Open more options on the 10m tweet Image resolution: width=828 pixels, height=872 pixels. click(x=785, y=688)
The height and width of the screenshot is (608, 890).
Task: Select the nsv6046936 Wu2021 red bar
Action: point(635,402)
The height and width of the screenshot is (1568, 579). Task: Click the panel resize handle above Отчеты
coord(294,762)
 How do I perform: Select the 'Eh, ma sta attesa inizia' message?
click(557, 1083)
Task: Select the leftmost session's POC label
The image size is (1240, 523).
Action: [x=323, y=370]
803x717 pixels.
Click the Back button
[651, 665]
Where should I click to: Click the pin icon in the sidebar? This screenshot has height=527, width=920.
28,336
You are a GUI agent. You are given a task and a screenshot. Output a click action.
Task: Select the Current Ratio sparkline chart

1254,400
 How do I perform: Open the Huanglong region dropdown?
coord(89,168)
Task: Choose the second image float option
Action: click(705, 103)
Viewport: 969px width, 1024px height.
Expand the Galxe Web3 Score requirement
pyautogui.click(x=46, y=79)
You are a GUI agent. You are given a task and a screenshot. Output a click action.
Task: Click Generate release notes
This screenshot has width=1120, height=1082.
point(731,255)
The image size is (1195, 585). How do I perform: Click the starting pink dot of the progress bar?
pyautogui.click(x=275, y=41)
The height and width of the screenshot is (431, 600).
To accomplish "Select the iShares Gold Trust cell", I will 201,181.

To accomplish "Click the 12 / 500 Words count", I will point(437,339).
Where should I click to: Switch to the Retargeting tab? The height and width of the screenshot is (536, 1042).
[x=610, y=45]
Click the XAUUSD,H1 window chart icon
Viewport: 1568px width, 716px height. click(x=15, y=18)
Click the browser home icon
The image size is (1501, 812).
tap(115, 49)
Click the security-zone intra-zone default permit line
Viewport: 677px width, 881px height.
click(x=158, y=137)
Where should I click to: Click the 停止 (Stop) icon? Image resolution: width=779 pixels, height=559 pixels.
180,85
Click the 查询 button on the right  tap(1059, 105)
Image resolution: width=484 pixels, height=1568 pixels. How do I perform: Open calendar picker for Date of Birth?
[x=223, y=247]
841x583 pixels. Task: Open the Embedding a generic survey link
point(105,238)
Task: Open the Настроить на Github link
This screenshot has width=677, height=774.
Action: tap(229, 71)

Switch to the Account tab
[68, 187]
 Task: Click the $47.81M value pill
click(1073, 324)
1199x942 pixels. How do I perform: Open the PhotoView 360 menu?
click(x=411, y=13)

____________

▶ WHAT YOU HAVE TO DO: The answer must be the line containing "Where should I click to: Click the 停止" and every line after it through the last line of the records above, repeated exactly.

▶ SOLUTION FOR THIS TASK:
Where should I click to: Click the 停止 (Stop) icon? Image resolution: width=779 pixels, height=559 pixels.
180,85
Click the 查询 button on the right  tap(1059, 105)
Image resolution: width=484 pixels, height=1568 pixels. How do I perform: Open calendar picker for Date of Birth?
[x=223, y=247]
841x583 pixels. Task: Open the Embedding a generic survey link
point(105,238)
Task: Open the Настроить на Github link
This screenshot has width=677, height=774.
Action: tap(229, 71)

Switch to the Account tab
[68, 187]
 Task: Click the $47.81M value pill
click(1073, 324)
1199x942 pixels. How do I perform: Open the PhotoView 360 menu?
click(x=411, y=13)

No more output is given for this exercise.